Like roving beetle said, it is better to keep a slight negative pressure in the engine. The set up I have allows fresh air to be drawn in to equalize the engine. Doesn't work that great because the air filter can doesn't really draw that much vacuum on the small hose from the driver side valve cover gasket. It is not the best solution but better than simply putting breathers on both valve covers. Ideally you want a breather on one valve cover, then the other valve cover going to a catch can then to ported vacuum (I.e. throttle body) HOWEVER since we have EFI any air consumed after the air mass meter will throw a CEL due to extra oxygen reacting with the front oxygen sensors, or a commonly known as a vacuum leak. So porting vacuum gets tricky.
The set up on our engines is similar to Mercedes Benz 112 and 113 engines. They have what is called partial load and full load breathers, in other words one breather connects to manifold vacuum and the other connects to port vacuum...therefore it is theoretically removing blow by gasses equally at low rpm and wide open high rpm. Blow by gasses are higher during wide open high rpm, therefore you need to port the breather to better evacuate the gasses.

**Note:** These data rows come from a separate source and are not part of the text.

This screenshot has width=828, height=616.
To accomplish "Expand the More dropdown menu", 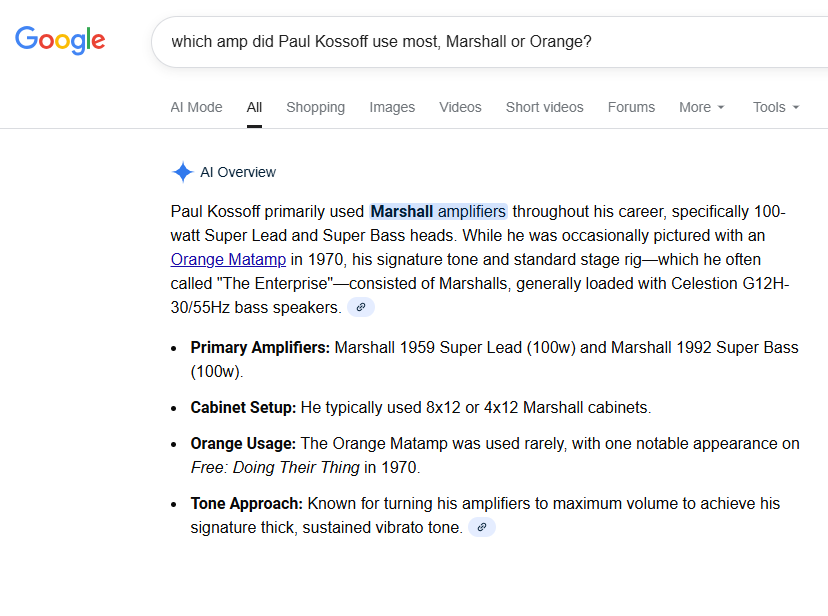I will point(701,107).
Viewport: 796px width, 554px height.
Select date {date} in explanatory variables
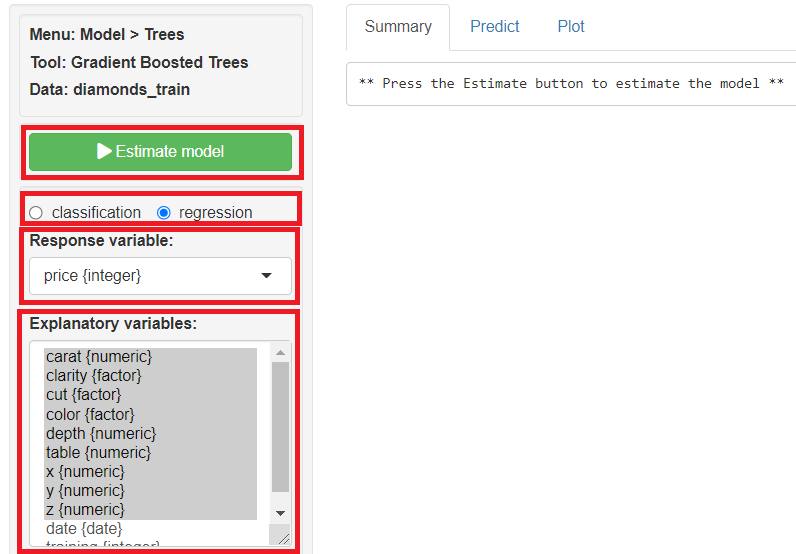click(83, 528)
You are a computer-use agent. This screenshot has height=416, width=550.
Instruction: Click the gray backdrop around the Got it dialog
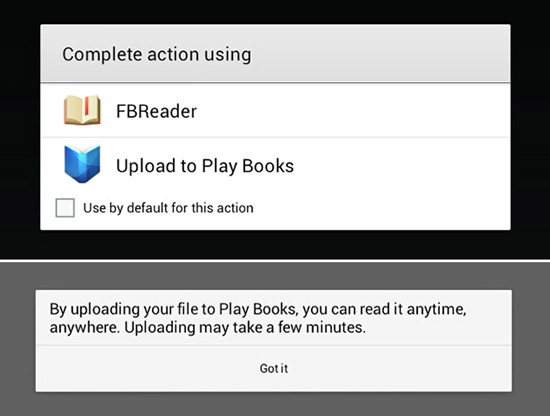click(x=275, y=276)
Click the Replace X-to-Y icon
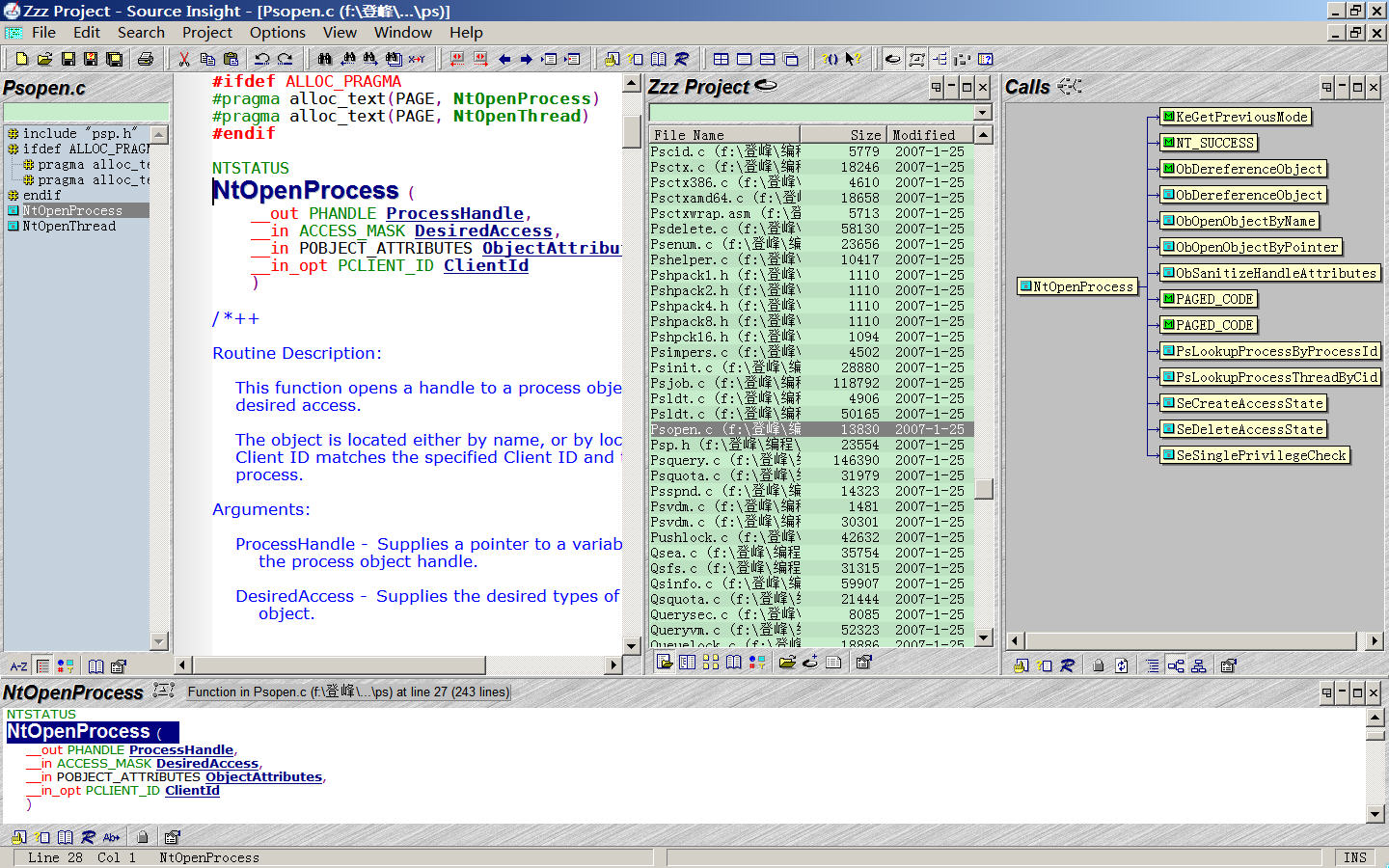The image size is (1389, 868). click(417, 60)
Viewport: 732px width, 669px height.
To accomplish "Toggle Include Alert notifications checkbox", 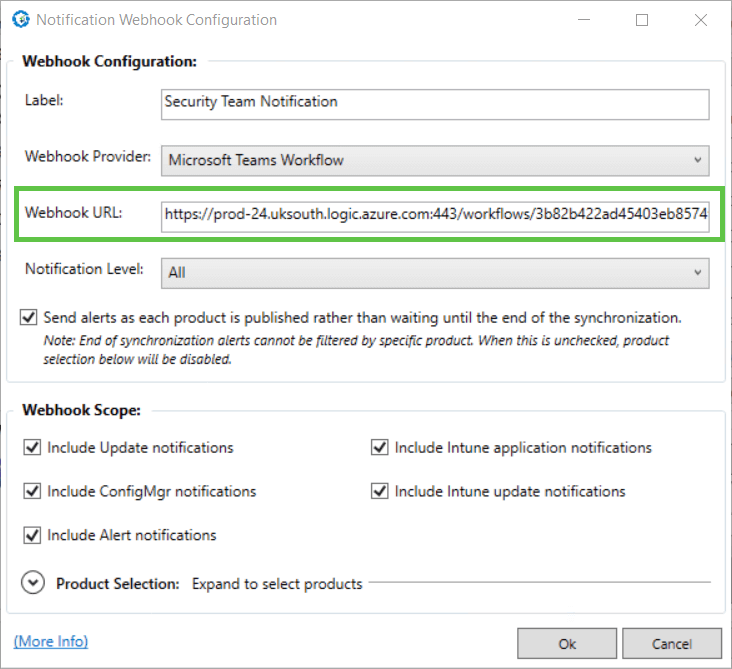I will (x=32, y=535).
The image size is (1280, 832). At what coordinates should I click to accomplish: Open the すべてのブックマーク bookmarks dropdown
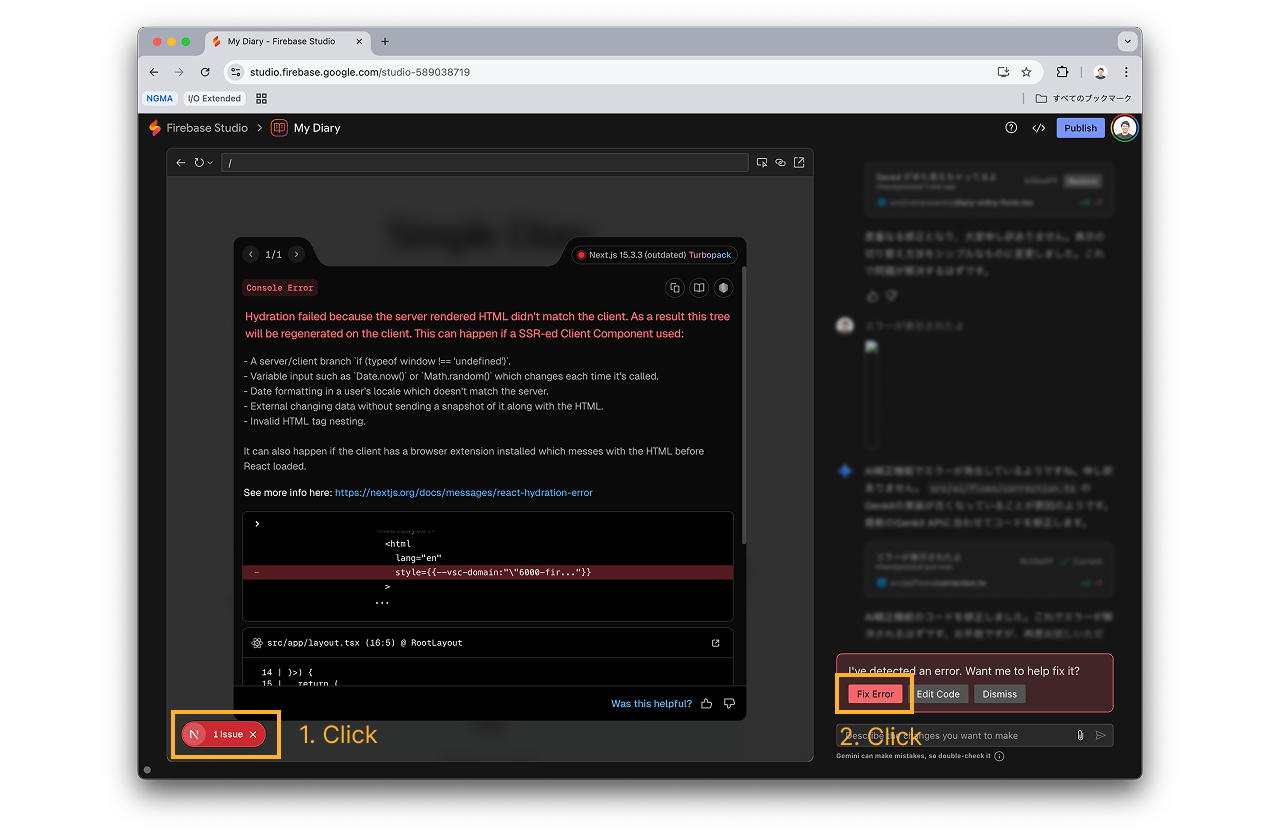[x=1090, y=98]
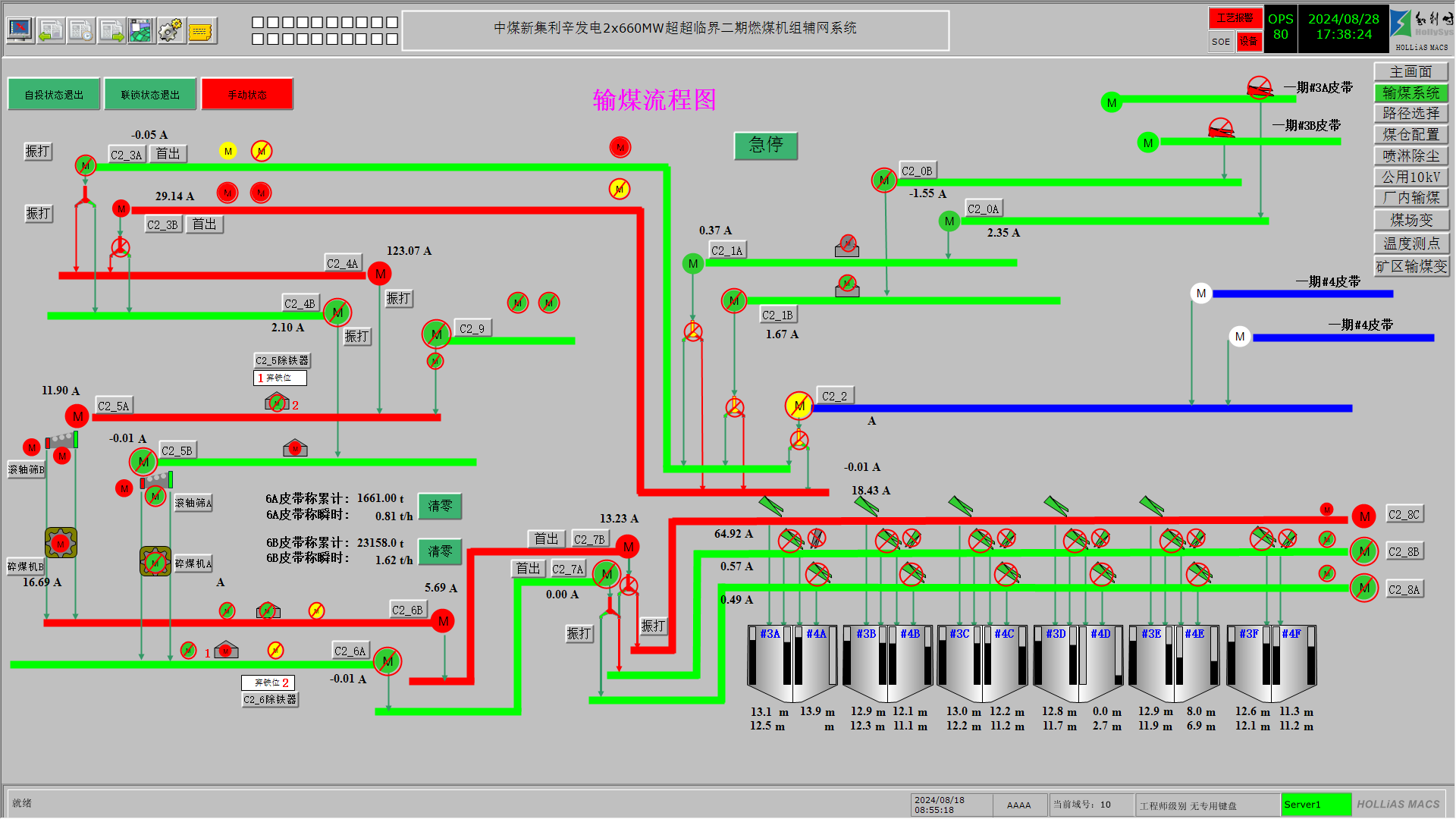
Task: Click the monitor with red X icon
Action: click(x=20, y=30)
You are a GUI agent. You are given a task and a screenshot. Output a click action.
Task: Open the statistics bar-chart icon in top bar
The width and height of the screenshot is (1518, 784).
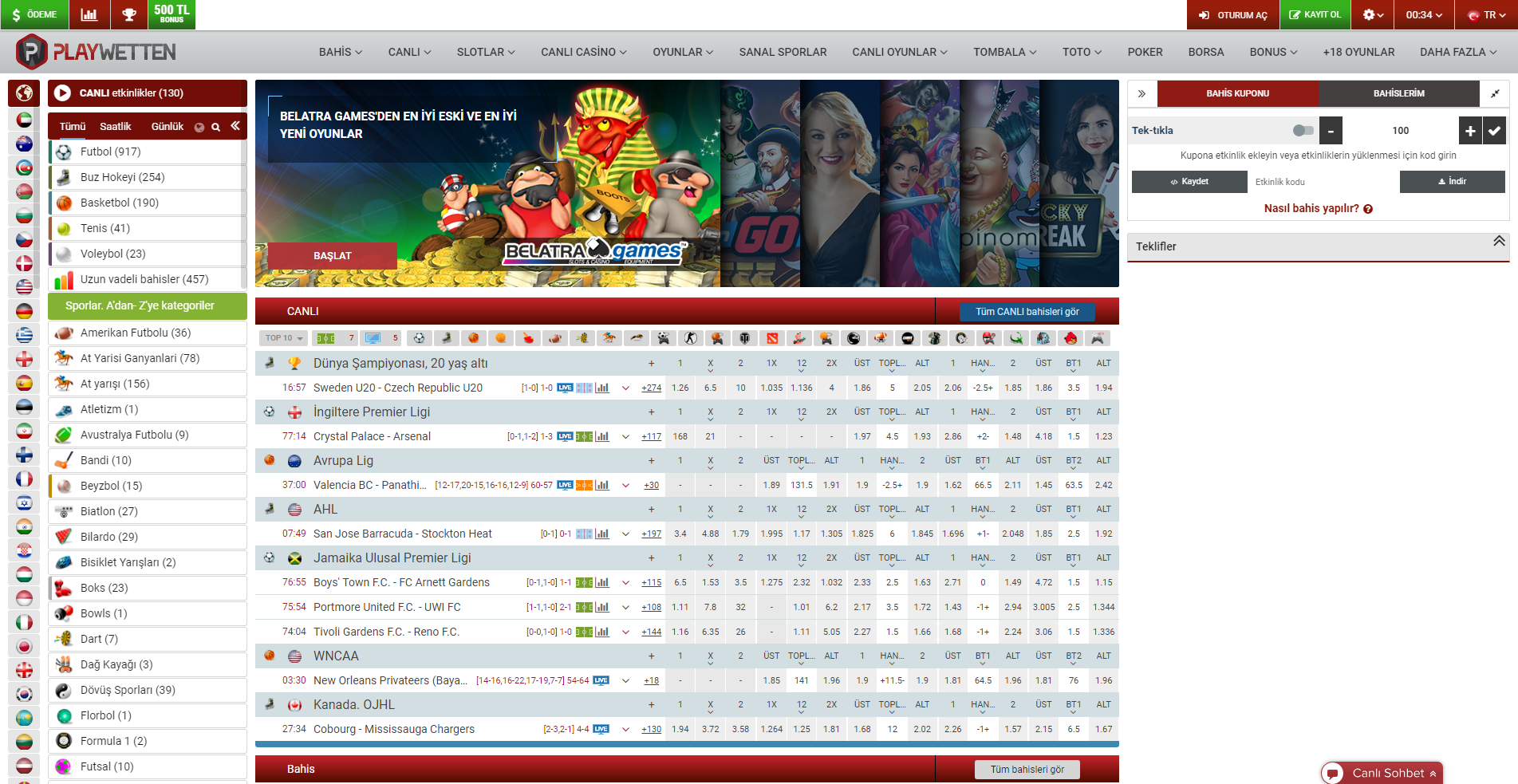click(89, 14)
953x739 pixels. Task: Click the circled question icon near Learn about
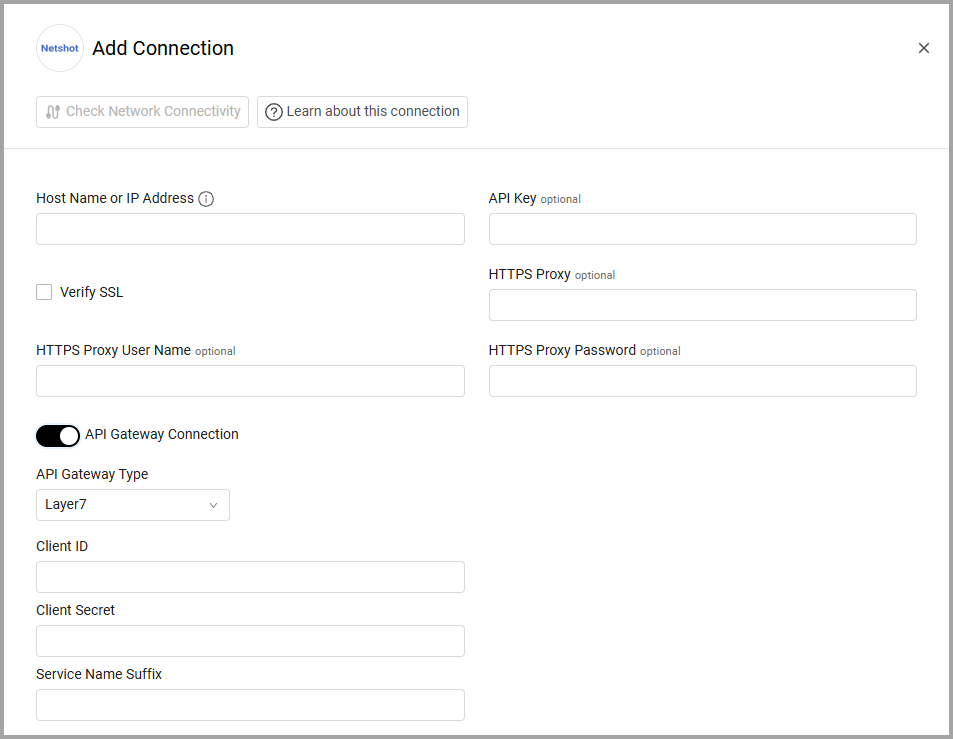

At the end of the day the set up BMW has used is great, due to the PCV being routed into each of the intake runners....the downside is when one of the breathers fail it directs oil straight into the intake runners at idle, locking the engine up. Seen that several times.
There is a fine line, creating excessive negative pressure eventually results in leaky rear mains or other seals. In other words if there is too much vacuum in the engine fresh air has to be pulled in somewhere, and its usually the weakest seal. It's like a windshield washer bottle....if it is completely air tight, then you will notice washer fluid being 'pulled' out of the washer nozzles when you're driving down the road. Or the better example being, fill a plastic container full of really hot water, then pour it out quickly, the bottle collapses....even with a tiny vent hole. The bigger the vent hole the better the bottle will equalize.
No matter how you route the breathers right now, it is way better than the current set up, from the stand point of keeping the blow by gasses, oil, water, etc out of the top end. Keeping the proper weight oil in your truck, at higher temps helps boil the water into vapor, then you just need to come up with a solution to properly evacuate it out of the engine.
Believe it or not a lot of the drag racers actually bolt a belt driven vacuum pump to draw the excess pressure out of the engine, applications that see excessive blow by due to high rpm and low tolerance rings (theory being loose rings will expand under high load and high engine temps.)